- _Aim of the task_: Beginning with the line that holds "Image resolution: width=615" in the data below, give again every line through the one that holds "Image resolution: width=625", exactly as written.

Pixel coordinate grounding data
*** Begin section ***
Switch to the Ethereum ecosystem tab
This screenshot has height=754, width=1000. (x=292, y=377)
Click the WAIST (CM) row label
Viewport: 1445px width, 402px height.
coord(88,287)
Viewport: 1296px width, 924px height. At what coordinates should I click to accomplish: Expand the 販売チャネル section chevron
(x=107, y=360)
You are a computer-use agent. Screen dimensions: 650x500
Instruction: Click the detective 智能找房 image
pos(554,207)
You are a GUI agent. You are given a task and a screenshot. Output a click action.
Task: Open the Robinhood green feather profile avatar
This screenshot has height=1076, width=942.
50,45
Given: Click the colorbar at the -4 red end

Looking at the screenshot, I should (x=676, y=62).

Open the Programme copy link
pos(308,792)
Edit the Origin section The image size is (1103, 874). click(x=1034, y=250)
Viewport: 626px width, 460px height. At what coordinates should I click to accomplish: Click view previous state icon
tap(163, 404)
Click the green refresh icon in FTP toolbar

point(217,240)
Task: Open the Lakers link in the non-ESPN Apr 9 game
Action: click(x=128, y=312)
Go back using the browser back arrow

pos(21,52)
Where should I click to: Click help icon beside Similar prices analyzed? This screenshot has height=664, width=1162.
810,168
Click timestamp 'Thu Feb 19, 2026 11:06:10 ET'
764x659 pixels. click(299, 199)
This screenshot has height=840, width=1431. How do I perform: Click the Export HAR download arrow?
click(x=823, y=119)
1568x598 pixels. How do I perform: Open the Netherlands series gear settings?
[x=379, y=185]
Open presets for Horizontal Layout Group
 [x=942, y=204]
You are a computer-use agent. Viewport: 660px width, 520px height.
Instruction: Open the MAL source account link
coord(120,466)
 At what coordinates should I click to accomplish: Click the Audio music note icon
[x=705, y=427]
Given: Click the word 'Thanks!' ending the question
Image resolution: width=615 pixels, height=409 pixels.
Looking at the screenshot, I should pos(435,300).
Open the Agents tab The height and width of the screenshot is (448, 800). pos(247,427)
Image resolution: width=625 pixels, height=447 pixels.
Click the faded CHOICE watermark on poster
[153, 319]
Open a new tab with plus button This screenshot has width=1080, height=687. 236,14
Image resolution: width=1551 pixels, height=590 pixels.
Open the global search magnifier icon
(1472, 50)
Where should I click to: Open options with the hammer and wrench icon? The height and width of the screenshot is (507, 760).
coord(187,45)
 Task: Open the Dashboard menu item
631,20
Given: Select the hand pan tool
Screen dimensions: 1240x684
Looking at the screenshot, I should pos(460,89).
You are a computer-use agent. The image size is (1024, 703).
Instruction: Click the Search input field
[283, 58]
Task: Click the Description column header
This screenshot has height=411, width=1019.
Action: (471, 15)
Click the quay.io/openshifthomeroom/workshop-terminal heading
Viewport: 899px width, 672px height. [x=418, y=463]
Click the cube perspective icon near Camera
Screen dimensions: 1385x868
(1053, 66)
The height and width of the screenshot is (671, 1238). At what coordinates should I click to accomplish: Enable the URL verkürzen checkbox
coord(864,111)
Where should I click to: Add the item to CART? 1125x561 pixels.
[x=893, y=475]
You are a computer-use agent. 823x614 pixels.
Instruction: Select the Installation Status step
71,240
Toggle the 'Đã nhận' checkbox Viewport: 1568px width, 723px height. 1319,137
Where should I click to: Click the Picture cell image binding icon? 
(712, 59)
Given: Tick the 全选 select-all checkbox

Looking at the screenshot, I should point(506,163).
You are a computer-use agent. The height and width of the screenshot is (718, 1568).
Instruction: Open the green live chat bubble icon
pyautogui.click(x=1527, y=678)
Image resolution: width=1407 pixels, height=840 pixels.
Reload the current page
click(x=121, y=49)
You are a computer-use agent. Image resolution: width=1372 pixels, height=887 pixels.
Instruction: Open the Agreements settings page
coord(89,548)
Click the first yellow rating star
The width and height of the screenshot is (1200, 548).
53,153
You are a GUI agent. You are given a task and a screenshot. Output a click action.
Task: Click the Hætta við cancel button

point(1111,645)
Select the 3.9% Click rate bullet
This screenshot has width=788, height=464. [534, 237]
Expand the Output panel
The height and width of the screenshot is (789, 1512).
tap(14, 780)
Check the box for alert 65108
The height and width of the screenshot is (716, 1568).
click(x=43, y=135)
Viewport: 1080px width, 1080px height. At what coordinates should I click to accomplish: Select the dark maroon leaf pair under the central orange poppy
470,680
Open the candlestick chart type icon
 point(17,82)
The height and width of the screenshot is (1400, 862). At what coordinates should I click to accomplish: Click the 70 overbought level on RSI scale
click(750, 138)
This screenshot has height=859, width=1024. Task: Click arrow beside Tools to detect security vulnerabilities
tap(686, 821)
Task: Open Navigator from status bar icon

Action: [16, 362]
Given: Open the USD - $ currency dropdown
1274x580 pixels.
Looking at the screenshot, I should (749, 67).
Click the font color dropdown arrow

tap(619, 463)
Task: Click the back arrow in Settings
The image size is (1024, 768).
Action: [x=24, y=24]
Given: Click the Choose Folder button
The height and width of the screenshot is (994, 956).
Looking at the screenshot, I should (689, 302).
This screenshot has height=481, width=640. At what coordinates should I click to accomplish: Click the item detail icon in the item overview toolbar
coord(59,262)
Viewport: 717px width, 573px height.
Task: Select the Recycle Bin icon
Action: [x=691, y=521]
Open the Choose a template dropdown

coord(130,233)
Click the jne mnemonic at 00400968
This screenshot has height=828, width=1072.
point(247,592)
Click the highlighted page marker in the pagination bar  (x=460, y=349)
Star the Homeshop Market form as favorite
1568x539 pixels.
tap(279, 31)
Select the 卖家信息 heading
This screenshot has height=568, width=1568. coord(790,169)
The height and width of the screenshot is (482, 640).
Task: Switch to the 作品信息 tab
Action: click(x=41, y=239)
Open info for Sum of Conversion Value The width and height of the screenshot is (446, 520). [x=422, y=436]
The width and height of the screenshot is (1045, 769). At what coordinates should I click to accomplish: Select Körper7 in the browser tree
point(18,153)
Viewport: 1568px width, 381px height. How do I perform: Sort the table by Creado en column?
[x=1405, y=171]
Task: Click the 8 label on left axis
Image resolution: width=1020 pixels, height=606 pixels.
*** End section ***
- _Written response_:
Image resolution: width=615 pixels, height=409 pixels.
Looking at the screenshot, I should pos(435,300).
Open the Agents tab The height and width of the screenshot is (448, 800). pos(247,427)
Image resolution: width=625 pixels, height=447 pixels.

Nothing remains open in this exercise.